- [Exercise brief]
Transcribe all of the records word for word, but omit the pictures.

Records for processing: Begin

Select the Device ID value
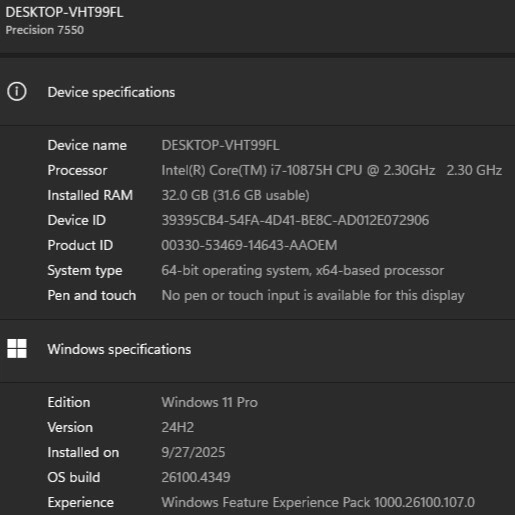pyautogui.click(x=295, y=220)
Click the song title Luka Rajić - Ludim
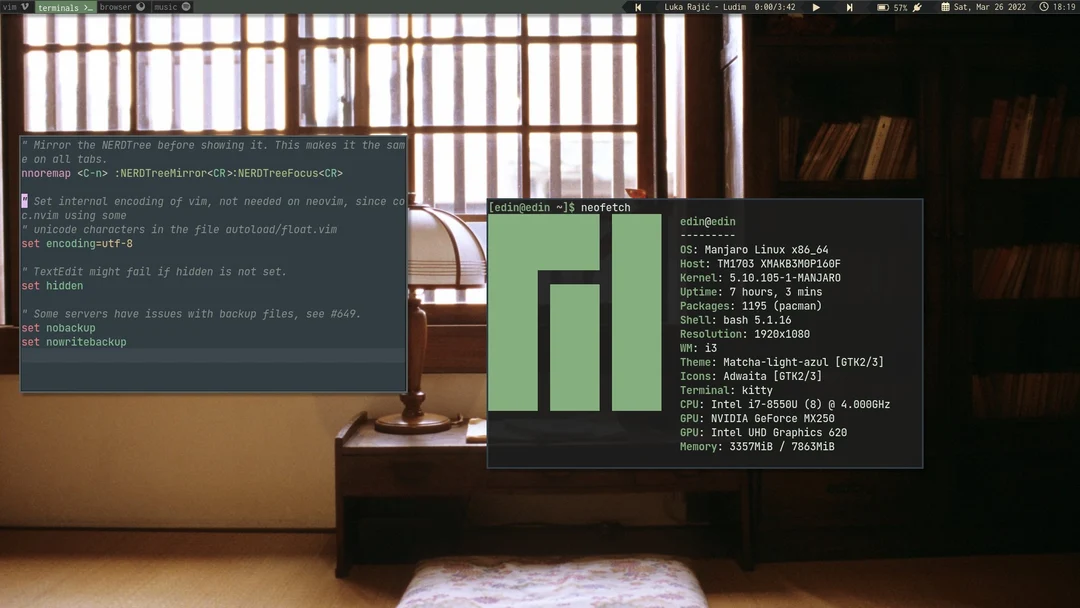This screenshot has height=608, width=1080. [705, 7]
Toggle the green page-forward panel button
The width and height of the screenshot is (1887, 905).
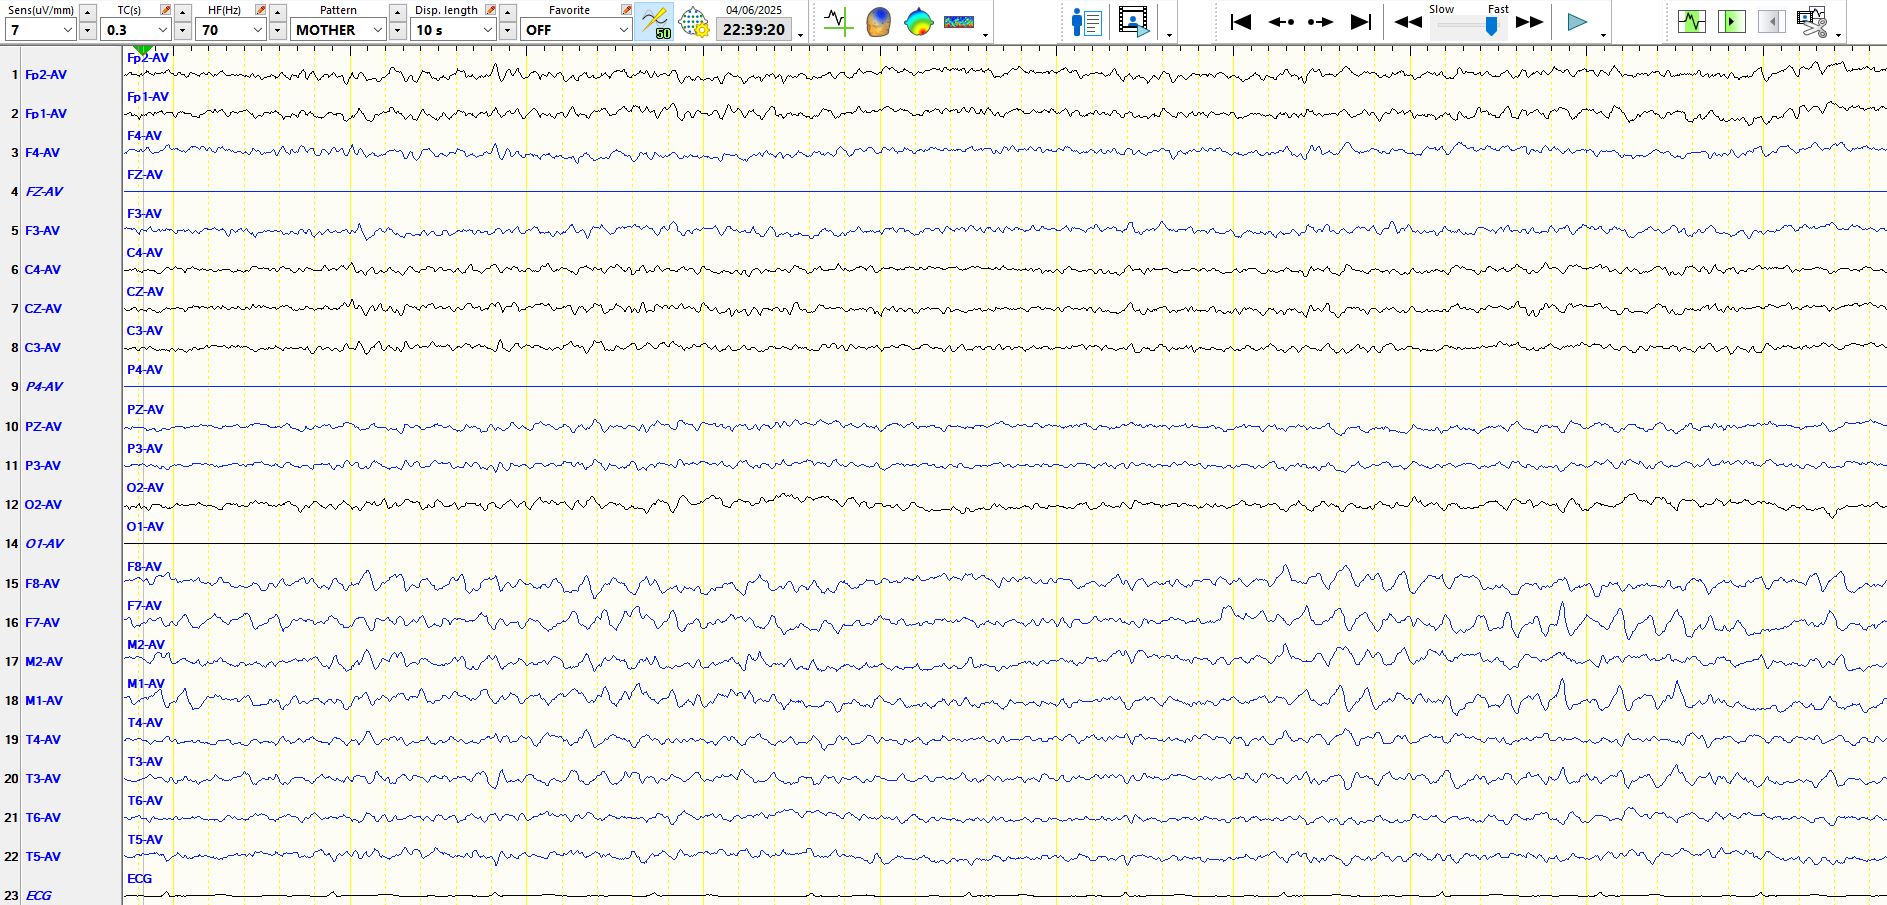coord(1731,22)
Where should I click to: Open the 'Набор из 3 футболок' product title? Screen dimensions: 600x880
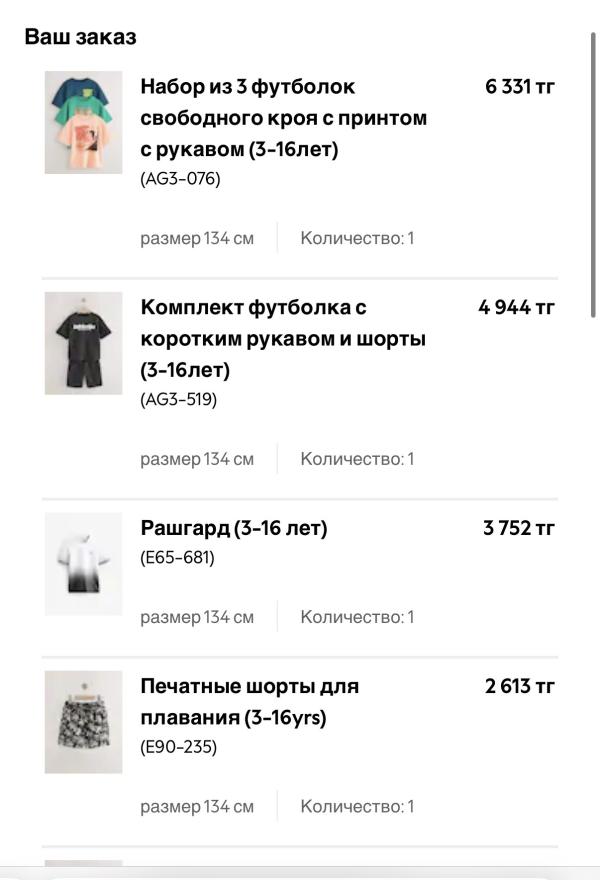point(284,118)
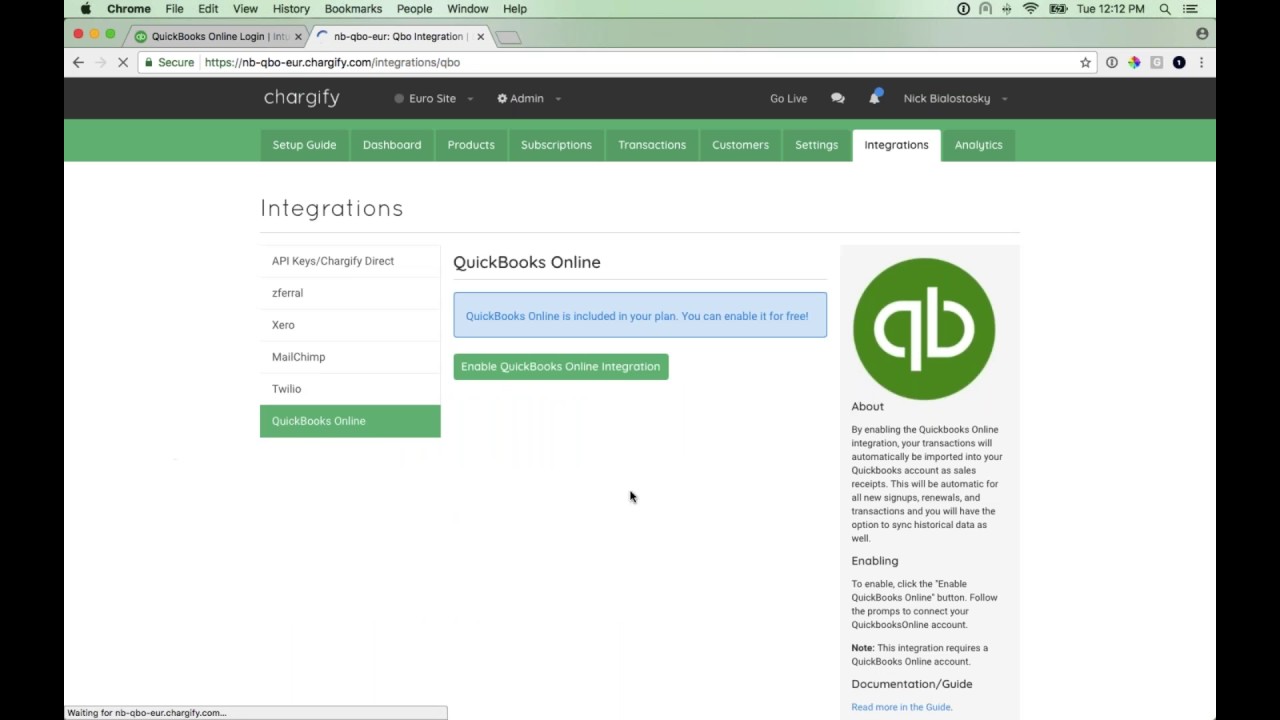Click the Go Live link

click(788, 98)
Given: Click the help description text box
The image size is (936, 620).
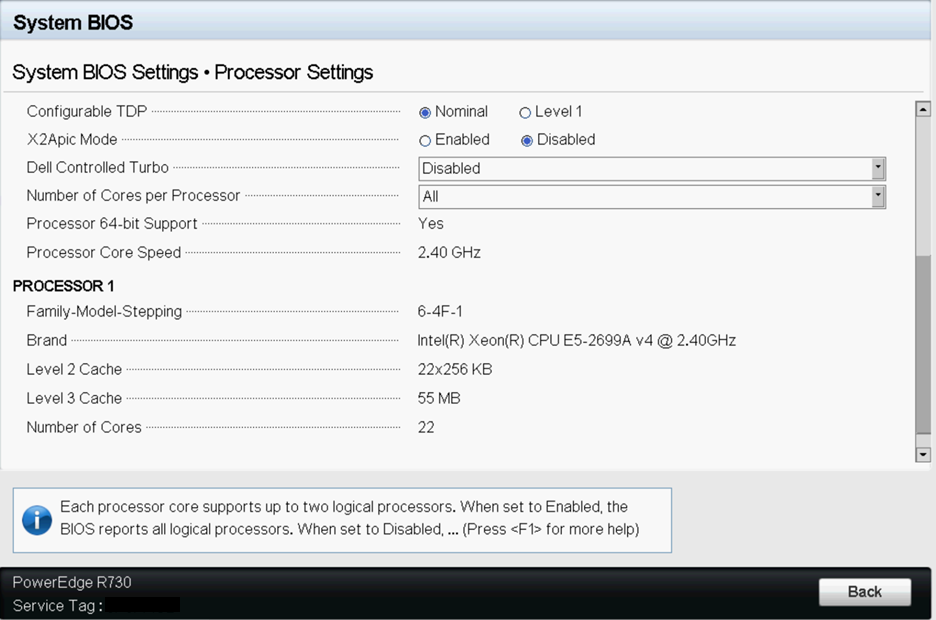Looking at the screenshot, I should [x=350, y=519].
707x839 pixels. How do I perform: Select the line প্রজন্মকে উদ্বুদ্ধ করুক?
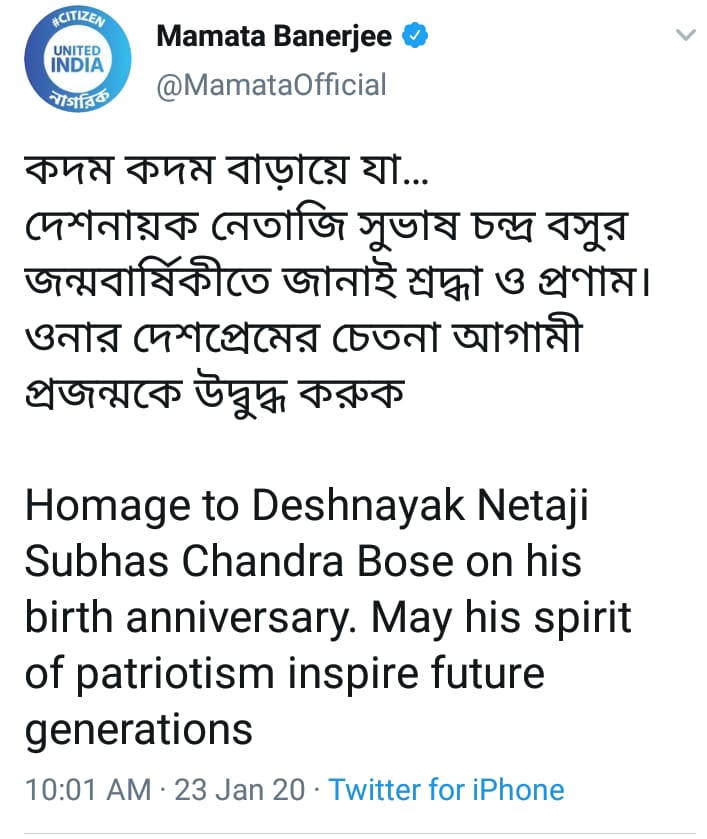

Records for processing: End

- [Result of the exercise]
Select the Device ID value
pyautogui.click(x=295, y=220)
Click the song title Luka Rajić - Ludim
This screenshot has height=608, width=1080. [705, 7]
Toggle the green page-forward panel button
The width and height of the screenshot is (1887, 905).
coord(1731,22)
Where should I click to: Open the 'Набор из 3 футболок' product title? Screen dimensions: 600x880
point(284,118)
Click the Go Live link

click(788, 98)
Given: Click the help description text box
The image size is (936, 620).
Looking at the screenshot, I should [x=350, y=519].
707x839 pixels. How do I perform: Select the line প্রজন্মকে উদ্বুদ্ধ করুক?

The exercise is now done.